Was schreibt den FSA zu seinen reinen Carbonteilen? Wieviel kosten die im Vergleich?


----------



## xcrider (28. Juni 2010)

Was Sie schreiben, finde ich jetzt nicht. 

Zu den Preisen
Carbon Flat Bar teurer, da leichter. 
Carbon Riser teurer, da leichter. 
Carbon Sattelstütze teurer, da leichter.  

Logisch, wenn Sie leichtere Teile aus dem CSI Hybrid Carbon/Alu mit der besseren Stabilität anbieten würden, dann bräuchte kein Mensch mehr die reinen Carbonteile. Und schon gar nicht diese hohen Preise.


----------



## schnellejugend (28. Juni 2010)

Ich behaupte mal, FSA hat aus der Not eine Tugend gemacht.

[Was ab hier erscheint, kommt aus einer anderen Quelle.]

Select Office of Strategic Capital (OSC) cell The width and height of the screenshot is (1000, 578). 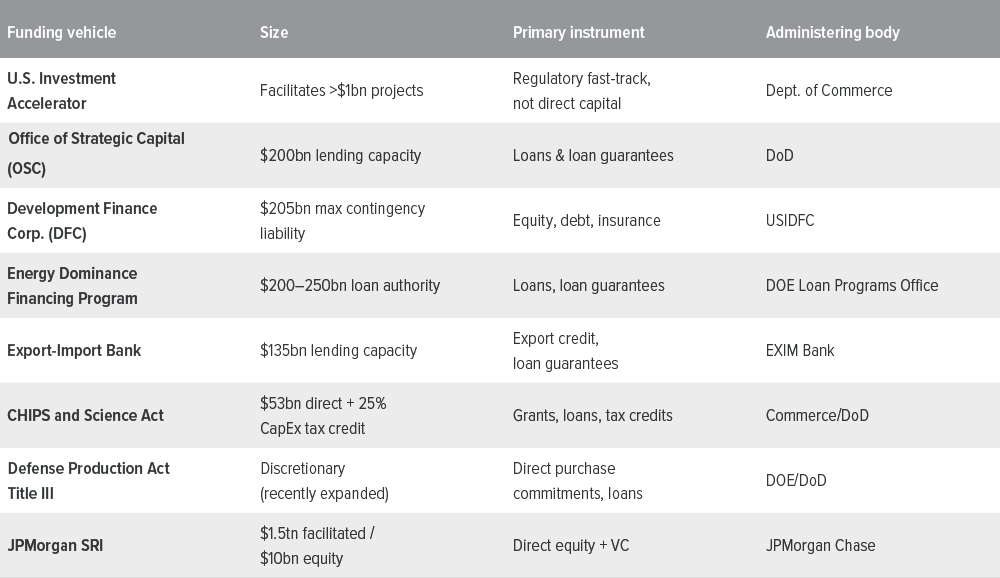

Die üblichen Vorurteile wie "Alu ist stabiler als Carbon" und "Carbon bricht ohne Ankündigung, Alu bricht gutmütiger" sind so einfach falsch. 

Wenn du dich mit diesen Teilen sicherer fühlst ist das in Ordnung.


----------



## xcrider (28. Juni 2010)

Ich behaupte, das FSA einfach ein Zwischending aus Alu und Carbon machen wollte. Das unter dem Gewicht der reinen Aluteile liegt, aber über den Carbonteilen. So schliesst man eine Lücke zwischen beiden Materialien. Das was Sie über die CSI Technik schreiben, klingt für mich einleuchtend, auch zwecks Stabilität.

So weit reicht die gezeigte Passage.